Nos compétences en Droit Civil & Droit des Personnes

Le fonds de commerce désigne l’ensemble des éléments corporels et incorporels qu’un commerçant rassemble et organise en vue de créer et entretenir une clientèle commerciale autonome.

Il peut arriver que le propriétaire du fonds de commerce qui souhaite vendre, soit débiteur de plusieurs créances.

Ainsi, lesdits créanciers peuvent espérer, à juste titre, être remboursés grâce au prix de la vente du fonds. C’est pour cette raison que la vente d’un fonds de commerce expose certaines personnes à des risques, tel que l’acheteur, les salariés, mais plus particulièrement, les créanciers.

Nous nous intéressons ici plus particulièrement aux risques encourus par les créanciers lors de la vente du fonds de commerce, ainsi que les solutions envisageables pour protéger leurs intérêts.

I. Les risques liés à la vente du fonds de commerce

Le principal risque auquel sont confrontés les créanciers, est l’indisponibilité du prix de la vente au jour de la vente du fonds de commerce, et donc de se retrouver dans l’impossibilité d’être remboursé de leur créance.
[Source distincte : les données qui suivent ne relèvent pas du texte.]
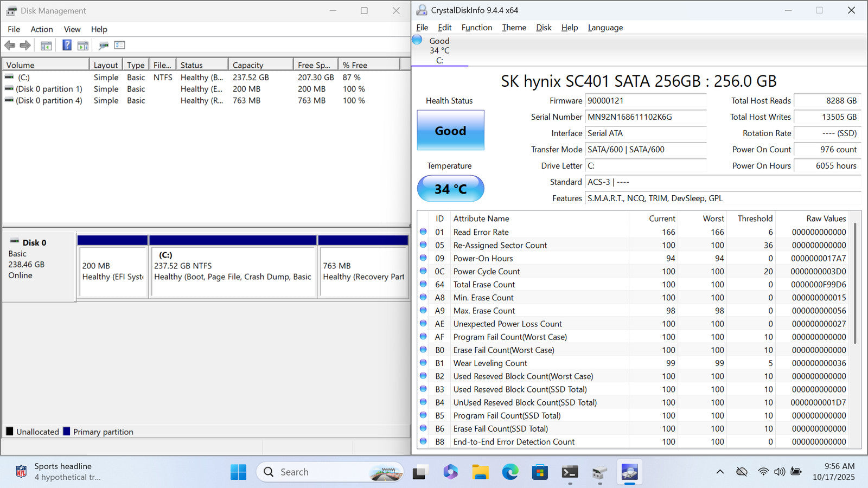Click the Show/Hide Console Tree toolbar icon
The height and width of the screenshot is (488, 868).
46,46
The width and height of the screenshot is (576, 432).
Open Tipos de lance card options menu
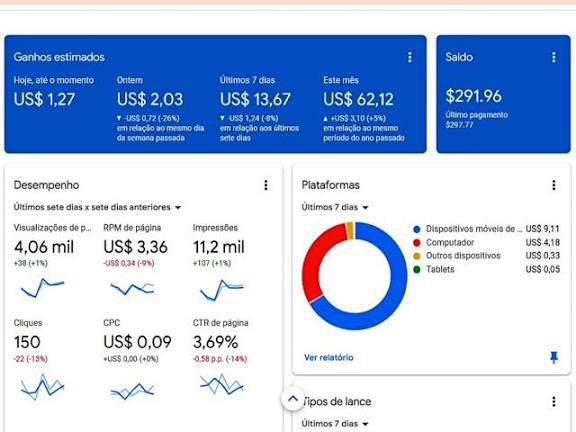[554, 402]
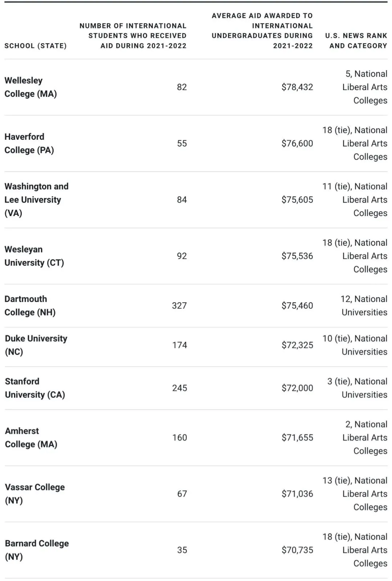392x581 pixels.
Task: Click the Number of International Students header
Action: (x=133, y=36)
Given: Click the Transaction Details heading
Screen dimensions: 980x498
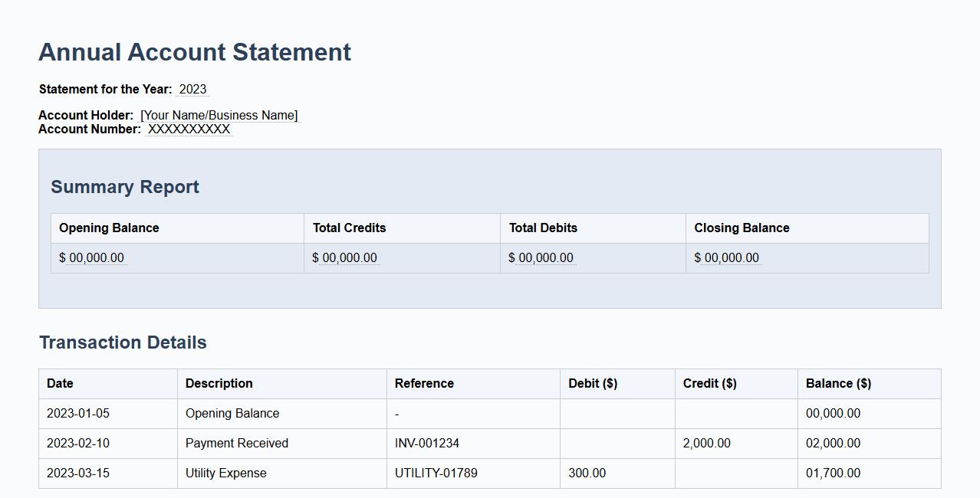Looking at the screenshot, I should pyautogui.click(x=122, y=342).
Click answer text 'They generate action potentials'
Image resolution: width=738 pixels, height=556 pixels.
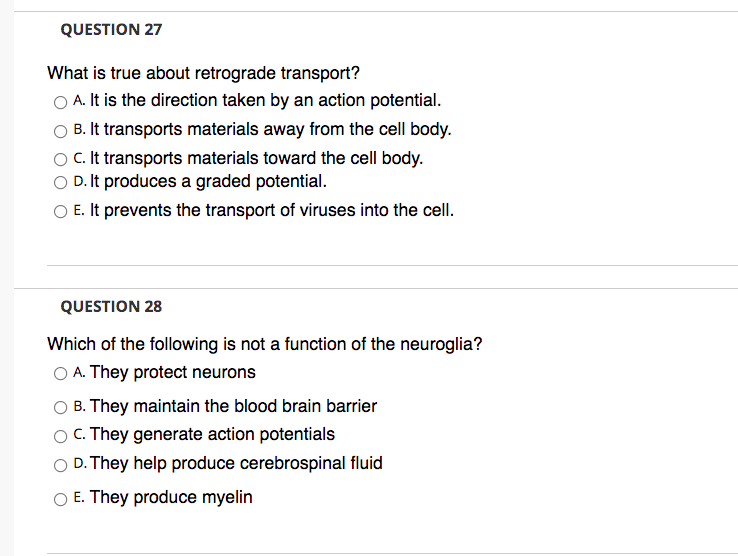[212, 435]
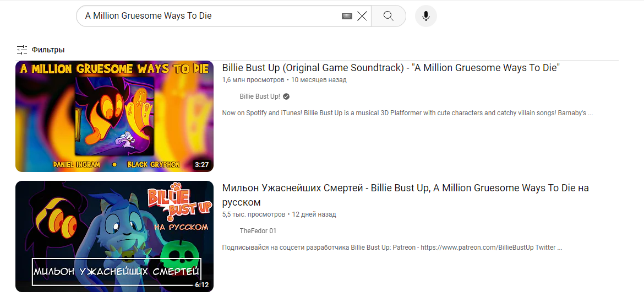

Ainsi, afin d’éviter que le vendeur n’encaisse le prix de vente sans désintéresser ses créanciers, la loi impose la mise sous séquestre du prix dès sa réception le jour de la vente. De ce fait, le prix ne sera pas versé directement entre les mains du vendeur, mais entre les mains d’un tiers, le séquestre.

Dans la pratique, ce sera très souvent le cabinet d’avocats chargé de superviser la vente du fonds de commerce, qui sera désigné comme séquestre.

Attention toutefois, le prix de vente ne pourra être séquestré que dans le ressort du tribunal de commerce dont dépend le fonds de commerce.

La loi a également mis en place un système d’opposition au prix de cession du fonds de commerce, pouvant être actionnée par les créanciers afin de faire connaitre leur créance.

II. L’opposition au prix de cession du fonds de commerce

L’opposition au prix de cession du fonds de commerce est une mesure conservatoire offerte aux créanciers pour se protéger contre le risque lié au non-recouvrement de leur créance. Autrement dit, l’opposition est l’acte par lequel le créancier du vendeur du fonds de commerce signifie au séquestre que le vendeur est débiteur d’une créance.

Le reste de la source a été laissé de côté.